Открыв глаза, он увидел перед собой чьё-то расплывающееся лицо.

– Э-эй! Лисимах! Дружище! Ты меня узнаёшь?

Голос знакомый…

– Бартас? – прищурился сотник.

– Бартас, Бартас, – подтвердил его догадку всё ещё «расплывающийся» человек. – Ты чего это здесь разлёгся?

– Где они?! – Лисимах попытался вскочить, но это усилие вызвало лишь волну головной боли – она взорвалась в затылке холодным пламенем, вызвавшим громкий стон и невольную тошноту. – Где эти грязные клеветники?

– Сиди, сиди! – верный друг Бартас Эвбулей , стоявший с ним плечом к плечу не в одной битве. – Кто «они»?

– Ну, те двое! – внёс ясность Лисимах, порываясь встать и немедленно покарать виновных, вступиться за честь царя. – Один из них меня ударил…

– Не знаю, о ком ты говоришь.

Вдвое более массивный, Бартас легко удержал Лисимаха от резких движений.

– Благодари этих мальчишек за то, что нашли меня и привели сюда. Эта окраина из тех, где и с трезвого всё снимут, и горло днём за медяк перережут. А тебя даже не ограбили.

Лисимах с большим трудом перевёл свой безумно блуждающий взор с лица друга-македонянина на мельтешащий за его спиной пёстро-гудящий хоровод, при тщательном рассмотрении оказавшийся теми самыми скалящими зубы в счастливых улыбках мальчишками, что совсем недавно чуть не сбили его с ног. На крутых поворотах судьбы никогда не знаешь заранее, кто послужит орудием смерти, явившейся по твою душу, а кто может оказаться дарующим жизнь…

Глава двадцать вторая

ПО РАЗНЫЕ СТОРОНЫ…

На постели лежала худющая девушка, укрытая одеялом. Лишь внимательно присмотревшись, можно было разглядеть, как витмарская ткань на груди поднимается и опускается в такт дыханию. Если бы не это, едва заметное, движение и шевеление глазных яблок под опущенными веками – лежащая под одеялом легко сошла бы за мёртвую: бледное до молочной белизны лицо, обескровленные губы, покрытые синеватым налётом, выглядывающие из-под одеяла обнажённые плечи туго обтягивает кожа, сквозь которую просвечивают острые ключицы.

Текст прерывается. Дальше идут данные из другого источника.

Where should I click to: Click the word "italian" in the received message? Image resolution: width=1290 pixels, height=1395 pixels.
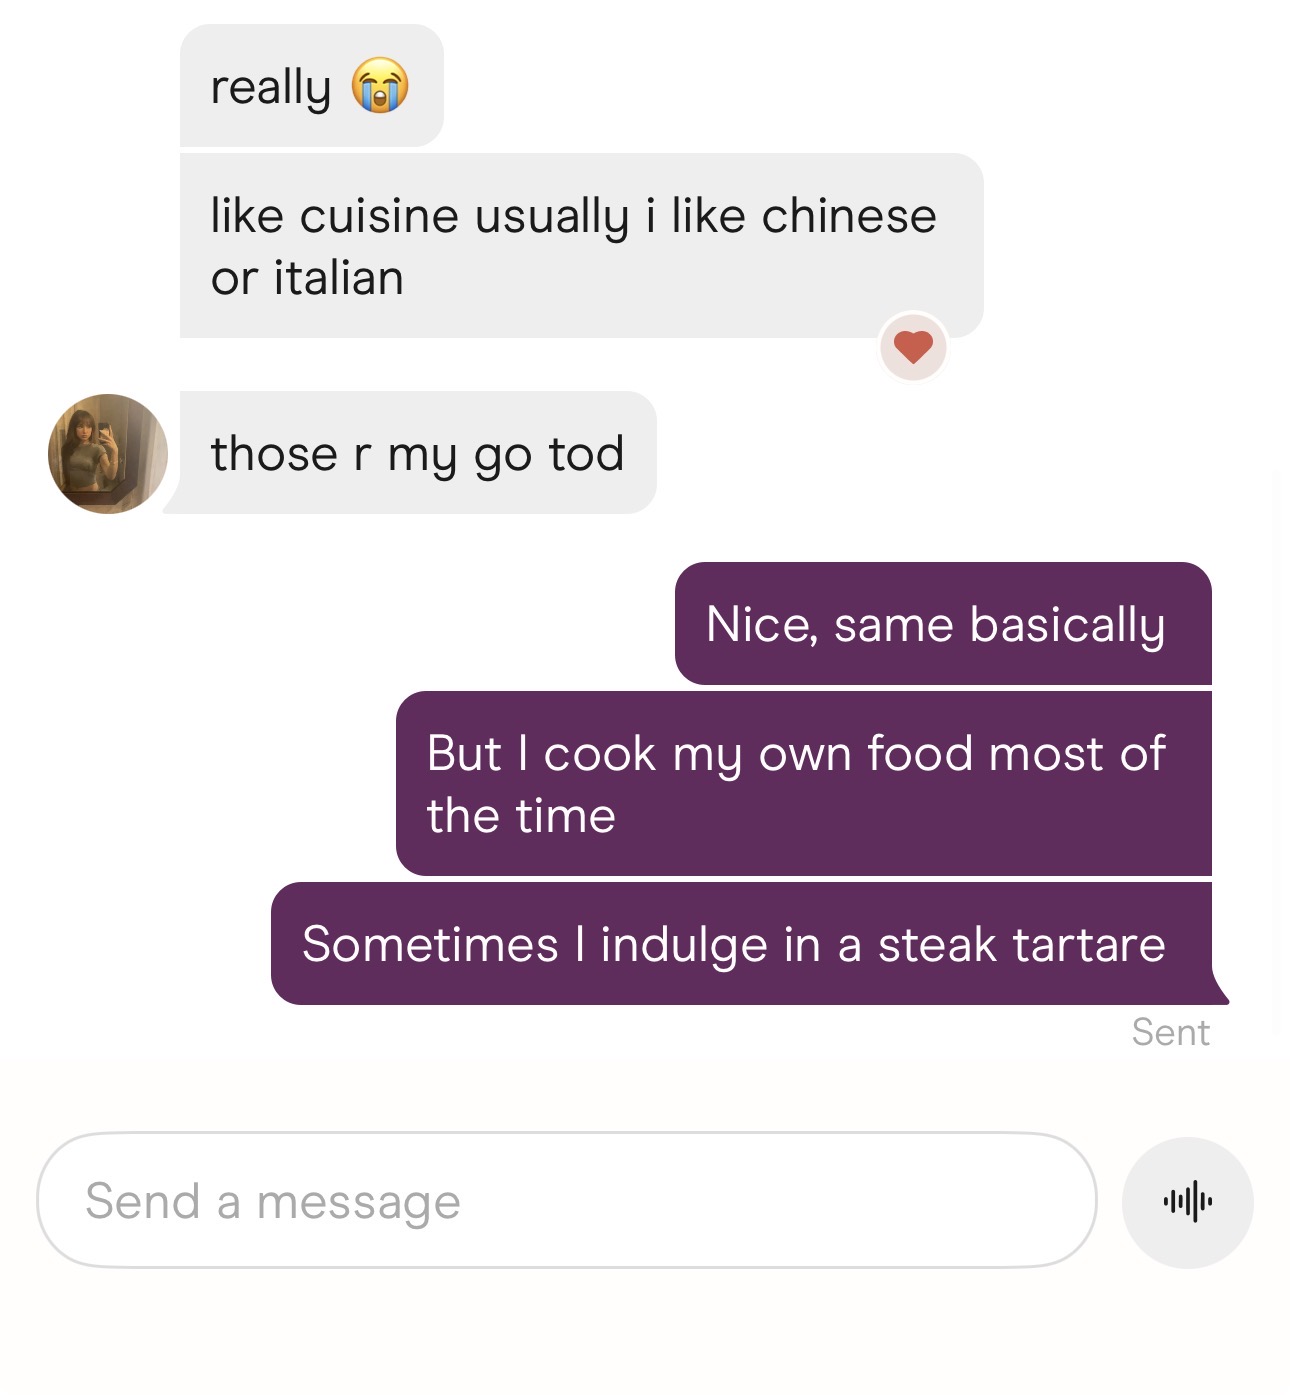(339, 278)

Подстать лежавшей был и круглый, метров пяти в диаметре, апартамент. Строгая до полного аскетизма обстановка. Точнее, её почти полное отсутствие. Ничего лишнего, словно это не жилое помещение, а казарма, или, что ближе к истине, – больничная палата. Унылость однотонных, зеленовато-серых стен не смело нарушить ни единое цветовое пятно. Никаких картин, панно, узоров, полочек, ниш. Полусферический потолок давал мягкий рассеянный свет. Не было даже обычных для подповерхностных жилищ проекционных экранов, создающих любую иллюзию заоконного пространства. Всё предельно утилитарно – узкая кровать, низкий маленький столик возле неё и простой стул из гнутых металлических трубок.

Абсолютно ничего в этой комнате не должно было отвлекать взгляд. И слух тоже – тишина царила совершеннейшая, будто стены при строительстве покрывались специальными звукоизолирующими материалами.

Единственное, что нарушало унылое единообразие, – дверь. Узкий прямоугольник более тёмного, травянистого оттенка…

Эта прямоугольная створка начала медленно приоткрываться.

…Белый чайник с закопчённым боком недовольно посапывал. Быть может, ему не нравилось, что его бесцеремонно разбудили среди ночи и нагло бросили на плиту, заставив нагревать воду.

Выцветшие куцые занавески еле дотягивались до подоконника, не особо прилежно скрывая от любопытных глаз внутреннее пространство тесной кухоньки. Впрочем, одна из занавесок была плохо задёрнута, и если бы в час ночи всё-таки нашлись любопытствующие, то они узнали бы, что хозяину нечего и скрывать. Кухня обустроена по-холостяцки. Стол, три табурета, газовая плита на две конфорки, узкий шкаф-пенал, в котором сиротливо томились парочка кастрюль, стопка разнокалиберных тарелок и небольшая сковородка.